▶ Your goal: When you reach the line that contains "Switch to the 種類別 tab", please begin copying, and carry on exactly to the last line of the material, leaving out every picture.

▶ Dataset extract:
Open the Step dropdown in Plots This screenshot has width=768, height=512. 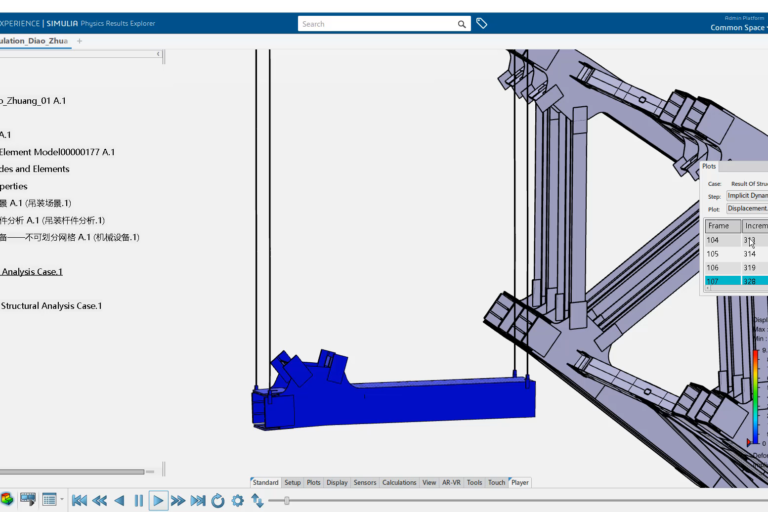[x=746, y=196]
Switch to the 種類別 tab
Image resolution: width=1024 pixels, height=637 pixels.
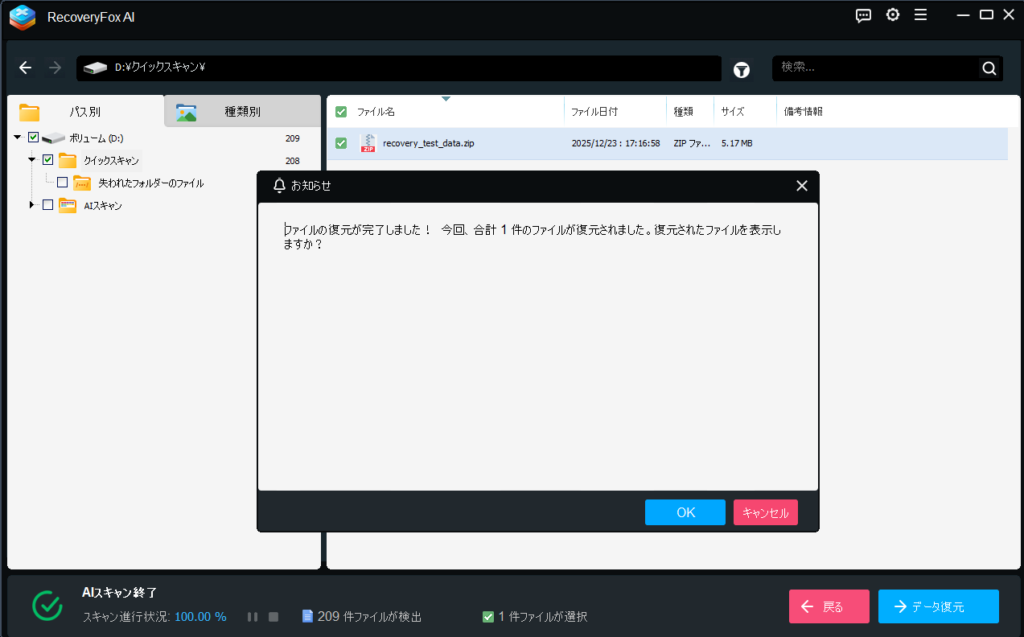point(242,112)
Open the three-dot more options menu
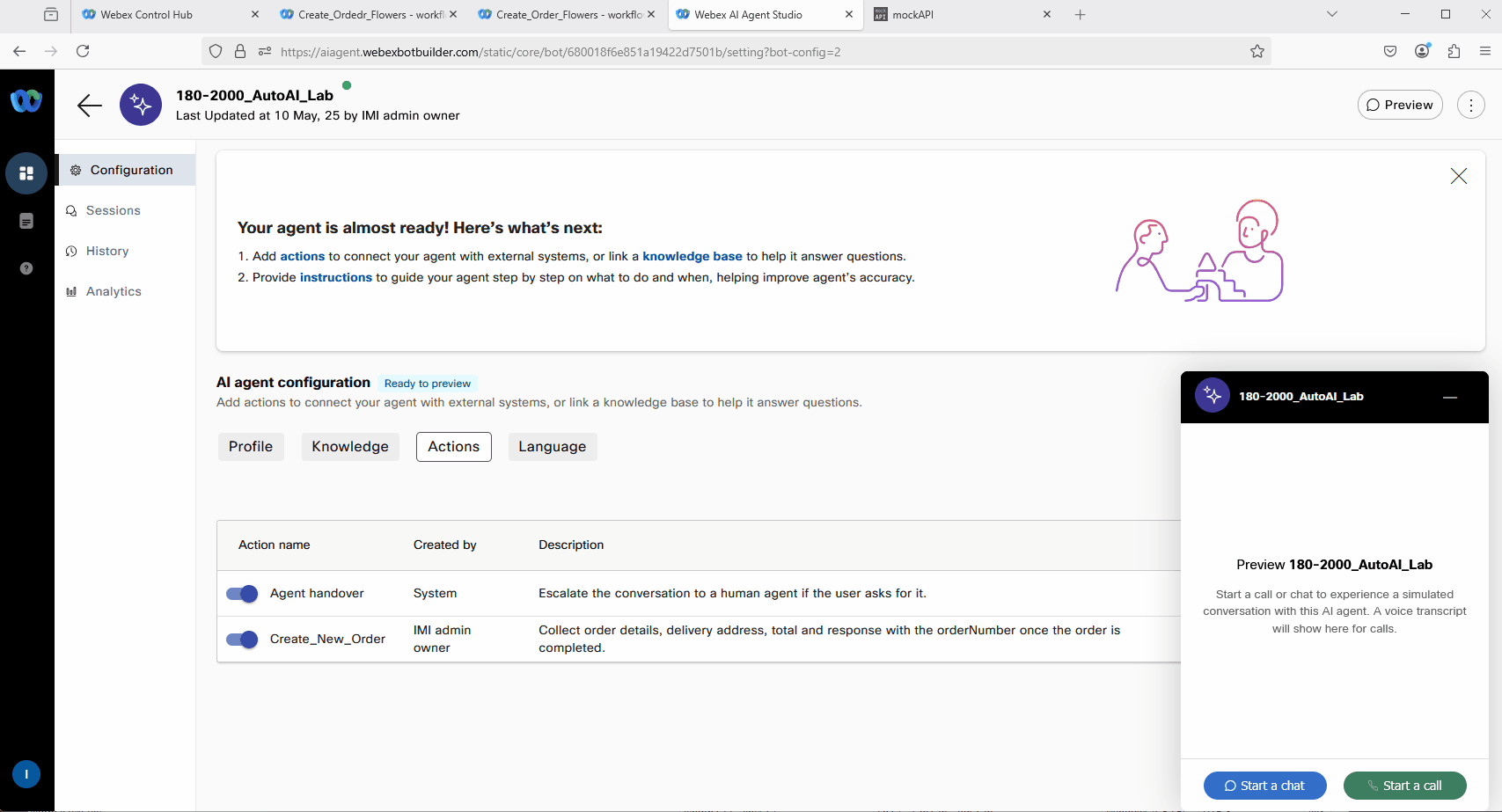Viewport: 1502px width, 812px height. pos(1470,105)
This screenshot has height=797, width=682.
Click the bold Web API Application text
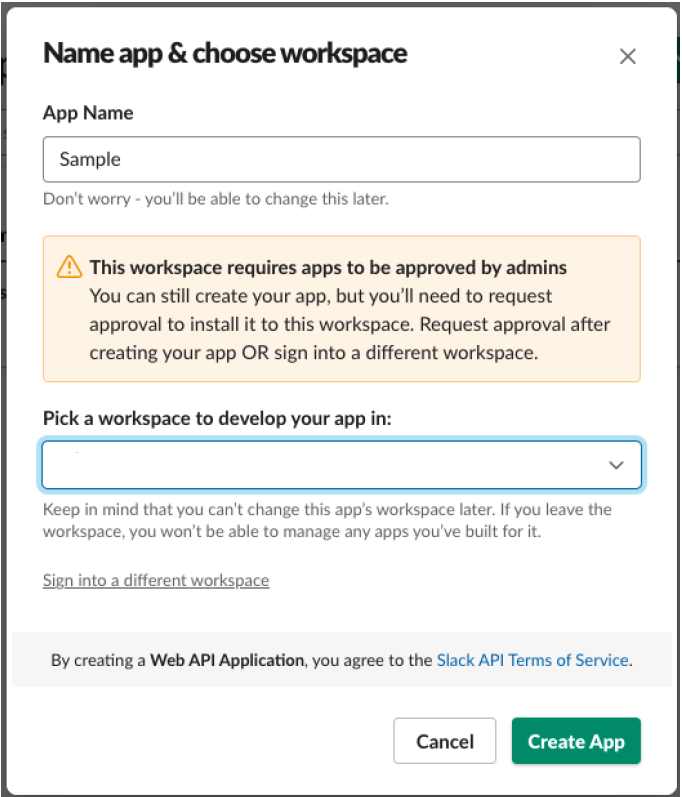(227, 660)
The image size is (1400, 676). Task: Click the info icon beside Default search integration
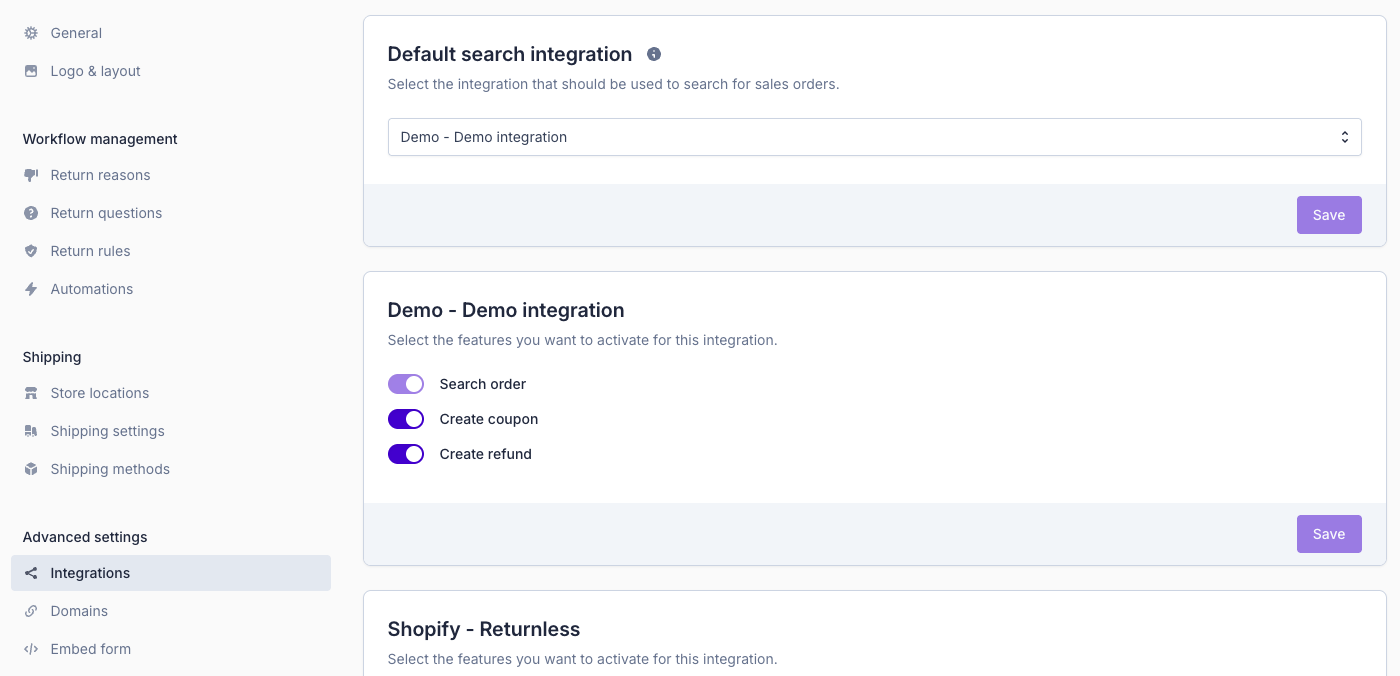[654, 54]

▶ Finished task:
Switch to the 種類別 tab
Image resolution: width=1024 pixels, height=637 pixels.
point(242,112)
Open the three-dot more options menu
Viewport: 1502px width, 812px height. pos(1470,105)
This screenshot has height=797, width=682.
Click the bold Web API Application text
(227, 660)
The image size is (1400, 676). Task: Click the info icon beside Default search integration
[654, 54]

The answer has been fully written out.